Tuesday, December 20, 2005
King Kong, a gendered reading.
If King Kong is to be read as analogous to Frankenstein, Denham is attempting to usurp the power of Nature by capturing Kong. This view becomes problematic when it is made clear that Nature is not considered a Female force, as in Frankenstein, but rather a Male force. When Kong is brought to New York, he is robbed of his power. As when Samson's hair was cut, Kong is trapped by his lust and his Male vitality is stripped.

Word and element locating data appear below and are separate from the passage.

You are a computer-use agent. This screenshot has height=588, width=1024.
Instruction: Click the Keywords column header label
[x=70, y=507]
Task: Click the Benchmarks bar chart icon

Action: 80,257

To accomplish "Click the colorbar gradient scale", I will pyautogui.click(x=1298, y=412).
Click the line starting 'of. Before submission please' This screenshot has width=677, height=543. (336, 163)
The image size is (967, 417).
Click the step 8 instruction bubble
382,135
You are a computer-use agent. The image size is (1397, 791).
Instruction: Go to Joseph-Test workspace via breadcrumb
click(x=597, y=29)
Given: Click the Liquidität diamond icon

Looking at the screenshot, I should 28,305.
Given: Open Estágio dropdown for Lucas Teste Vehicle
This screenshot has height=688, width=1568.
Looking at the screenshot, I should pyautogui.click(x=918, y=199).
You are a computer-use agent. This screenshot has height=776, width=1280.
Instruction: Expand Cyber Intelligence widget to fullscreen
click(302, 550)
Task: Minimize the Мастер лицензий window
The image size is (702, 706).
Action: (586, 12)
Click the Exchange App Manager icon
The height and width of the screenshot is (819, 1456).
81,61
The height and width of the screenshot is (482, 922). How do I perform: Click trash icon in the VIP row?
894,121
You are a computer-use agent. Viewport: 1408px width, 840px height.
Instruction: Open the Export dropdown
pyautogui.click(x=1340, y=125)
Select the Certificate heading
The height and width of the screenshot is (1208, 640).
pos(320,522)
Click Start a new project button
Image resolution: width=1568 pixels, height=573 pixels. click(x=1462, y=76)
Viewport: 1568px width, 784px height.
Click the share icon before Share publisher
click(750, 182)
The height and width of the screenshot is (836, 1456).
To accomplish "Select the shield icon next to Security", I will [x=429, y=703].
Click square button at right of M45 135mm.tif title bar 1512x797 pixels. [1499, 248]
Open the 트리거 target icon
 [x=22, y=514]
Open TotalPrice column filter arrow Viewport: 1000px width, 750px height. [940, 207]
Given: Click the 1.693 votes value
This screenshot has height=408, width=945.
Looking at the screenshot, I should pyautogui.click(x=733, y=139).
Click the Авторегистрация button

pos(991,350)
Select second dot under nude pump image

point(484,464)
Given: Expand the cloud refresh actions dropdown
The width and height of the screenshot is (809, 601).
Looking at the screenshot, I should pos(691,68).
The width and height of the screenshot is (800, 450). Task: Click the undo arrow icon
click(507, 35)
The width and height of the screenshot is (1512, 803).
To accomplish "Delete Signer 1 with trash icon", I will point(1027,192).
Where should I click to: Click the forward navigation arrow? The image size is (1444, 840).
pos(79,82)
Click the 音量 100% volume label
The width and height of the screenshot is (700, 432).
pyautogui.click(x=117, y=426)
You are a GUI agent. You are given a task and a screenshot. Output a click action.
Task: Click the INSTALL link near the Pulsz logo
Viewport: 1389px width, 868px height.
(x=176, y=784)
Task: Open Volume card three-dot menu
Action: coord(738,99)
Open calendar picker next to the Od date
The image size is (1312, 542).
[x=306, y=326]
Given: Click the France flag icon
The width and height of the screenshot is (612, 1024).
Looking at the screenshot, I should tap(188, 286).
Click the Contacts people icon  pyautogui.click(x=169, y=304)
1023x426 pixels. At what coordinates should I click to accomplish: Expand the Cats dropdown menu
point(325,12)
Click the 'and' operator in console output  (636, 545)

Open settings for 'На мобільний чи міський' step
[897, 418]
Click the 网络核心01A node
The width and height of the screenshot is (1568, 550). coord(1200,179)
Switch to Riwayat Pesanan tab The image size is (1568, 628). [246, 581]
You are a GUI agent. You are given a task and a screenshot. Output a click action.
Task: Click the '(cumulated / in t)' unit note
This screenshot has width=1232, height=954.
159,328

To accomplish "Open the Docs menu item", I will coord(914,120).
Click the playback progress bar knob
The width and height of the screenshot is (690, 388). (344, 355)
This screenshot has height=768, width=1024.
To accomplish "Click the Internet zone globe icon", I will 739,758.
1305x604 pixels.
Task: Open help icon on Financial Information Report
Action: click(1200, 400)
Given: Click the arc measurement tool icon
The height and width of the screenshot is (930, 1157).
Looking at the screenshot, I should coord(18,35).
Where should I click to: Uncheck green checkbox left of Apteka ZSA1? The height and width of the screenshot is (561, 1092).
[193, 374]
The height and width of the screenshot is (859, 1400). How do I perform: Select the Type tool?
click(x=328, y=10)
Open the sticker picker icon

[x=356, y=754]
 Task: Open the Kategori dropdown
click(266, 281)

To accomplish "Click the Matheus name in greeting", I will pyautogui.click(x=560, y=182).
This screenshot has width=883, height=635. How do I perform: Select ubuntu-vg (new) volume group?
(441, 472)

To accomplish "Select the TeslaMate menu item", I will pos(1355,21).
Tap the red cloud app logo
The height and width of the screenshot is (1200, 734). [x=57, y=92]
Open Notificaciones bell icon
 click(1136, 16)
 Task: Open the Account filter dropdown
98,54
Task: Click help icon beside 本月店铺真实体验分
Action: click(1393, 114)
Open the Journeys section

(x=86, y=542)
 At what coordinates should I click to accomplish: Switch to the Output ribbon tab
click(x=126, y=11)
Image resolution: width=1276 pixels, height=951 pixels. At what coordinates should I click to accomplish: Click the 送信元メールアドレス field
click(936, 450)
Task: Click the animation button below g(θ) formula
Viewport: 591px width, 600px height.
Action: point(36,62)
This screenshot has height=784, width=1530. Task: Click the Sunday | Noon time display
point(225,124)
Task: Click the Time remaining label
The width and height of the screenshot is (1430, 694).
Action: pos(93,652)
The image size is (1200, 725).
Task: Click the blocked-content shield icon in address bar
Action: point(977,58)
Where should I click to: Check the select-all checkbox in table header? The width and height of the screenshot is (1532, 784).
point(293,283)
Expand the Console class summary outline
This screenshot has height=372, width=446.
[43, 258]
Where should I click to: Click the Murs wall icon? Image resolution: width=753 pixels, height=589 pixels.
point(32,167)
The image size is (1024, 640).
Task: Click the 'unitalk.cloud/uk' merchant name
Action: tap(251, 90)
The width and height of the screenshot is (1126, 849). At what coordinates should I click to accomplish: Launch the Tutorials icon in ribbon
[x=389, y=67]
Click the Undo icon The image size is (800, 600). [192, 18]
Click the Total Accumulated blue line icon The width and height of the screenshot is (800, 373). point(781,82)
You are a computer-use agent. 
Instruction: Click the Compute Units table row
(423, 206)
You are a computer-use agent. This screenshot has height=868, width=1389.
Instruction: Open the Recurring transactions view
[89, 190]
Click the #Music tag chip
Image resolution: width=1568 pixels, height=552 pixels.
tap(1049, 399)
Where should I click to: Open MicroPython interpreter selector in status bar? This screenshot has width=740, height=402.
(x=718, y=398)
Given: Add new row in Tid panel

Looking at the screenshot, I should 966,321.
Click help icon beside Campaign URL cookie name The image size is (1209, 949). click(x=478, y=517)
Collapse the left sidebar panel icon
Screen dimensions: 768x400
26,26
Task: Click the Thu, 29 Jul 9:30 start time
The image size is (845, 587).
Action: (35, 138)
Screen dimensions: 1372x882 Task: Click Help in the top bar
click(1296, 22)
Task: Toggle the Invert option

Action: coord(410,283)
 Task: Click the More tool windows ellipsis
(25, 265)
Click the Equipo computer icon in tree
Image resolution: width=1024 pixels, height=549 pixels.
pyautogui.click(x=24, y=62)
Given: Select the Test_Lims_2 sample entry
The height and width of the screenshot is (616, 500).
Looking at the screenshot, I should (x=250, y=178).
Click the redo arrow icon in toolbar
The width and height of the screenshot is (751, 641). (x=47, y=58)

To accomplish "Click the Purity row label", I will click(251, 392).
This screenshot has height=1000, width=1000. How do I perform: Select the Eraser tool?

Is Kong a tragic hero? When Bruce Baxter says heroes don't look like movie stars, rather, they have pot bellies and bad teeth (as does Kong;) the movie seems to say that Kong is meant to be read as a hero. This becomes problematic, though, because Kong doesn't die sacrificing himself for any cause or belief; rather, he dies because he has been emasculated.
Does this, then, mean that King Kong is a misogynist movie? If, as Denham puts it, "It was beauty killed the beast," that may be the case. Maybe the answer lies in Heart of Darkness. I wouldn't know, I haven't read it.
Also, are the mindless evil natives of Skull Island to indicate an ethnocentrism on the part of the filmmakers? I'd argue no, owing to the awareness of this sort of stereotyping demonstrated by the actors in blackface in the theatre scene at the end.
That's right, bitches, a pseudo-scholarly analysis of King Kong.